Network-access costs
Moving data over a network imposes delays in addition to those you encounter with direct disk access.
Network delays can occur when the application sends a query or update request across the network to a database server on another computer. Although the database server performs the query on the remote host computer, that database server returns the output to the application over the network.
Data sent over a network consists of command messages and buffer-sized blocks of row data. Although the details can differ depending on the network and the computers, the database server network activity follows a simple model in which one computer, the client, sends a request to another computer, the server. The server replies with a block of data from a table.
- When the network is busy, the client must wait its turn to transmit. Such delays are usually less than a millisecond. However, on a heavily loaded network, these delays can increase exponentially to tenths of seconds and more.
- When the server is handling requests from more than one client, requests might be queued for a time that can range from milliseconds to seconds.
- When the server acts on the request, it incurs the time costs of disk access and in-memory operations that the preceding sections describe.
Transmission of the response is also subject to network delays.
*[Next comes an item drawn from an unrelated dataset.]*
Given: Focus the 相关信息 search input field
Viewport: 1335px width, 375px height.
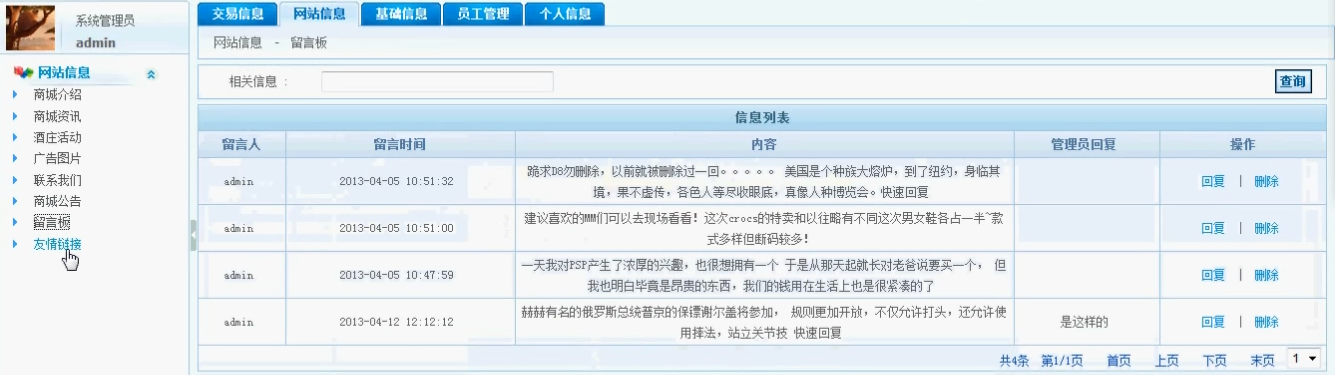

Network access time is extremely variable. In the best case, when neither the network nor the server is busy, transmission and queuing delays are insignificant, and the server sends a row almost as quickly as a local database server might. Furthermore, when the client asks for a second row, the page is likely to be in the page buffers of the server.
Unfortunately, as network load increases, all these factors tend to worsen at the same time. Transmission delays rise in both directions, which increases the queue at the server. The delay between requests decreases the likelihood of a page remaining in the page buffer of the responder. Thus, network-access costs can change suddenly and quite dramatically.
If you use the SELECT FIRST n clause in a distributed query, you will still see only the requested amount of data. However, the local database server does not send the SELECT FIRST n clause to the remote site. Therefore, the remote site might return more data.
The optimizer that the database server uses assumes that access to a row over the network takes longer than access to a row in a local database. This estimate includes the cost of retrieving the row from disk and transmitting it across the network.